Every ideal of $\mathbb{Z}[x]$ is finitely generated

Question

I am trying to prove that if $I$ is an ideal of $\mathbb{Z}[x]$ then $I$ is generated by $x$ and the least positive integer in $I$. But I need help in finishing the proof.

If there are no positive integers, i.e., constant polynomials (other than $0$, of course) in $I$ then $I=(x)$. Otherwise, let $a$ be the least positive integer present in $I$.

Let $p(x)=a_n x^n + a_{n-1} x^{n-1} + \ldots + a_1 x + a_0$ be a polynomial in $I$. It is enough to show that $a$ divides $a_0$ to prove my claim. By the division algorithm, there are integers $q,r$ with $0\le r< a$ such that $a_0 = qa + r$. Thus, $p(x)=a_n x^n + a_{n-1} x^{n-1} + \ldots + a_1 x + qa + r$. Then $r= p(x)-a_n x^n - a_{n-1} x^{n-1} - \ldots - a_1 x - qa$.

Now, if $r$ was in $I$ then we would be done because then $r=0$. But how do I show that $r \in I$?

Answer 1

Extended hints. Let $I$ be an ideal of $\Bbb{Z}[x]$.
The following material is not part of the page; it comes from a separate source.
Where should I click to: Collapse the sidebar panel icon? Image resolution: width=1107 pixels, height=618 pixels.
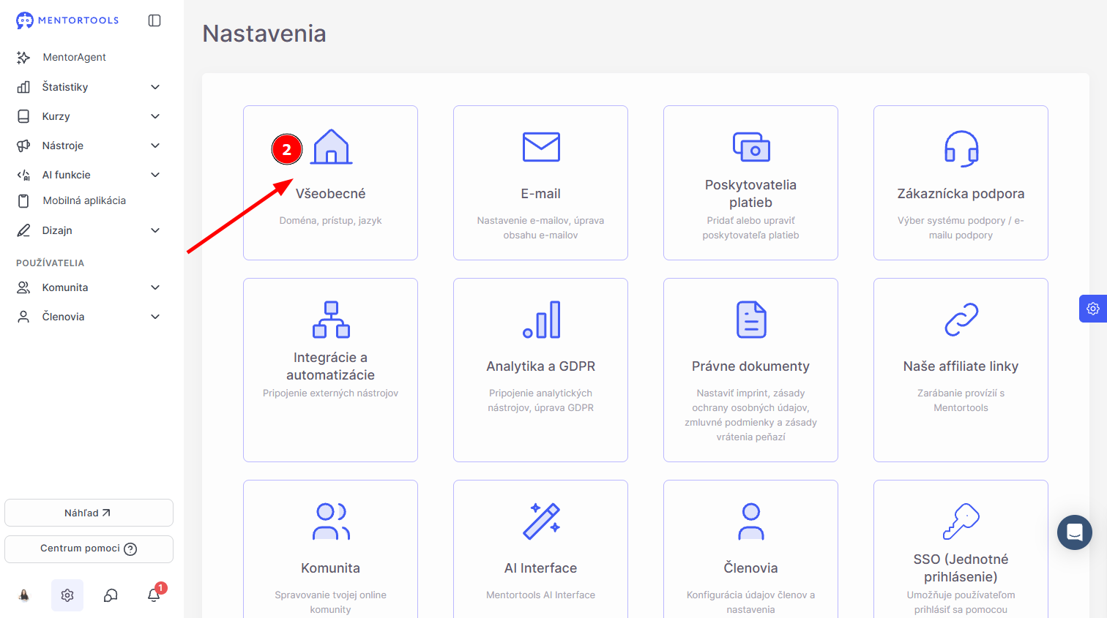[154, 20]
• Let $J$ be the set of leading coefficients of polynomials in $I$. Prove that $J$ is an ideal of $\Bbb{Z}$.
• Because $\Bbb{Z}$ is a PID we have $J=m\Bbb{Z}$ for some integer $m$. Let $p(x)\in I$ be a polynomial with leading coefficient $m$. Assume that $\deg p(x)=n$. Show that every polynomial $f(x)\in I$ can be written in the form $$f(x)=q(x)p(x)+r(x),$$ where $\deg r(x)<n.$
• Show that the set $$R=\{r(x)\in I\mid \deg r(x)<n\}$$ is a finitely generated abelian group.
• Conclude that $I$ is a finitely generated ideal.